Une clarification jurisprudentielle majeure dans un contexte de tension immobilière
Par deux arrêts du 7 janvier 2026, la chambre commerciale de la Cour de cassation apporte une clarification majeure concernant la responsabilité d’Airbnb en matière de sous-location illicite. Ces décisions marquent une étape importante dans l’encadrement juridique des plateformes numériques et s’inscrivent dans un contexte de fortes tensions sur le marché du logement, en particulier dans les zones urbaines et touristiques.
La Haute juridiction refuse désormais de reconnaître à Airbnb la qualité d’hébergeur au sens de la loi pour la confiance dans l’économie numérique (LCEN). Cette position entraîne des conséquences pratiques significatives pour les bailleurs confrontés à des sous-locations non autorisées via des plateformes en ligne.
Le cadre légal applicable et la question du rôle des plateformes
Le cadre juridique applicable repose sur deux textes essentiels.
D’une part, l’article 8 de la loi du 6 juillet 1989 interdit toute sous-location sans l’autorisation écrite et préalable du bailleur.

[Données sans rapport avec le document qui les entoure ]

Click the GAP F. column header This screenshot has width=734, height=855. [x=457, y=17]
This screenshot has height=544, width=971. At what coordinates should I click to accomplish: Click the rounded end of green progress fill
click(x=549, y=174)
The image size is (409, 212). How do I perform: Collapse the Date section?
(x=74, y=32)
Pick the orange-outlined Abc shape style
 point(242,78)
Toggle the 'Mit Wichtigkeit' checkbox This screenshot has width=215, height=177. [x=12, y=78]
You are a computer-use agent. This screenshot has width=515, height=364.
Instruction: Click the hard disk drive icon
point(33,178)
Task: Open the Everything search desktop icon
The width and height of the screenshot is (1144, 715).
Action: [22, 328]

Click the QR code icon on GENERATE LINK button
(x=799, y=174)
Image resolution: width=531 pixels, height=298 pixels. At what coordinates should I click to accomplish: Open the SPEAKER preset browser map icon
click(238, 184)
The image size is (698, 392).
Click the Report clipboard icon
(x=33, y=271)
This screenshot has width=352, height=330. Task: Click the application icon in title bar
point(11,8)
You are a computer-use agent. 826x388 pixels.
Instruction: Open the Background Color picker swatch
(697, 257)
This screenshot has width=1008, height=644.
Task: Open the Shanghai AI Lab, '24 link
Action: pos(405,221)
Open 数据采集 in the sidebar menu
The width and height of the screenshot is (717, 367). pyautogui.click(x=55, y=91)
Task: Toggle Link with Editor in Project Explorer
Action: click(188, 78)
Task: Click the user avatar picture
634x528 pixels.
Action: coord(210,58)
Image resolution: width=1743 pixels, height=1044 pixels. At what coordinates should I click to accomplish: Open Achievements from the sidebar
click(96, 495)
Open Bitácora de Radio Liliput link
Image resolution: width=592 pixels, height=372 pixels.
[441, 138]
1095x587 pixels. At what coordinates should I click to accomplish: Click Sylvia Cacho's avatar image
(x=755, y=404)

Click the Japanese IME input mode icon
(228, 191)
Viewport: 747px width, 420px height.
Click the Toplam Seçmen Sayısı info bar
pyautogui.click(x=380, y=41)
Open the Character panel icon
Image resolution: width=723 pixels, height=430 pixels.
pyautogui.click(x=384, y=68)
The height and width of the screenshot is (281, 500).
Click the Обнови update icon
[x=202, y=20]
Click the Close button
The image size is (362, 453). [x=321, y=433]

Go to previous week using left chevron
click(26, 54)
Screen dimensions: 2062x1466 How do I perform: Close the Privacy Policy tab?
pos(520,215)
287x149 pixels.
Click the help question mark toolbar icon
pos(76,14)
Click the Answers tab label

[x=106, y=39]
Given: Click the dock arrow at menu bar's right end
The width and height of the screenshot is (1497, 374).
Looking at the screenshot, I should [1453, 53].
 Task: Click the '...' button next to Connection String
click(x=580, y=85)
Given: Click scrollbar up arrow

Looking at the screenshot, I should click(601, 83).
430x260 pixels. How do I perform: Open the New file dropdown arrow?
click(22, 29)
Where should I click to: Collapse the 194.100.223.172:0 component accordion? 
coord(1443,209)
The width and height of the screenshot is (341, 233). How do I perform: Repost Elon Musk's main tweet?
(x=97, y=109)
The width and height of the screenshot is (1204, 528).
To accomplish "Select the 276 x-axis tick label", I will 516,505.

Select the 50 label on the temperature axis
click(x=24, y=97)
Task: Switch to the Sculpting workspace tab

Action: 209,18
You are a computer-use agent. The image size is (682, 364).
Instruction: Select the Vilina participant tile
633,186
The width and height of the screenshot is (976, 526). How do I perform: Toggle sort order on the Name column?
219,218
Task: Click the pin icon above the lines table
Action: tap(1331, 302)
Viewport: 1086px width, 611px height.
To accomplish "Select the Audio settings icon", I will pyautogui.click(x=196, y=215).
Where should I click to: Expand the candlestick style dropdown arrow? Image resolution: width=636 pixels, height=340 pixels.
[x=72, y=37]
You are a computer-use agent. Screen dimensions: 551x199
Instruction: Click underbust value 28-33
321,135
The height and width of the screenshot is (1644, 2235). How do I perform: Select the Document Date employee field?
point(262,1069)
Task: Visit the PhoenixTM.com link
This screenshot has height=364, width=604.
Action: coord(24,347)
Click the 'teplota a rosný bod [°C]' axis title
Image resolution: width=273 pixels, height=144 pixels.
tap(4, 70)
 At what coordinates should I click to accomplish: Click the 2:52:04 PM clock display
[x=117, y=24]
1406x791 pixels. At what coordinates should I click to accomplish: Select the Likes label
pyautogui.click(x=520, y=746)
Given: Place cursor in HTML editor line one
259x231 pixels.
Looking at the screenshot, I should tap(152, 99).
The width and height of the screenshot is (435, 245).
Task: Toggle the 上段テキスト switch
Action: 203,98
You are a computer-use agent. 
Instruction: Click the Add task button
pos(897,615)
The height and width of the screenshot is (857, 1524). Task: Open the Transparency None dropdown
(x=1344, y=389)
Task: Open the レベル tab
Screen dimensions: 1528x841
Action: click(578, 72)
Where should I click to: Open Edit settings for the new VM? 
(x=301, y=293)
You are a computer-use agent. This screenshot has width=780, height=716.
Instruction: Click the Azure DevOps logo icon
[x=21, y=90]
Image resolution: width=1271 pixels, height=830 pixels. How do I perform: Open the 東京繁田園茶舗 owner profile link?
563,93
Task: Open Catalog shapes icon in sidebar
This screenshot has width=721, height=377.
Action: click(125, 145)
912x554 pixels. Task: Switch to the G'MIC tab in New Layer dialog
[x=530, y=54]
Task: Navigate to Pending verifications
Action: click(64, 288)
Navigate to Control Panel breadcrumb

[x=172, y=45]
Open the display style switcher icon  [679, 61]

Cette règle, d’ordre public, vise à préserver l’équilibre du contrat de bail et la maîtrise par le propriétaire de l’occupation de son bien. Sa violation expose le locataire à des sanctions civiles lourdes, notamment la restitution intégrale des loyers indûment perçus, sans qu’il soit nécessaire de démontrer une faute du bailleur.
D’autre part, la LCEN du 21 juin 2004 instaure un régime de responsabilité atténuée pour les hébergeurs de contenus, à condition que ceux-ci exercent un rôle purement technique, automatique et passif.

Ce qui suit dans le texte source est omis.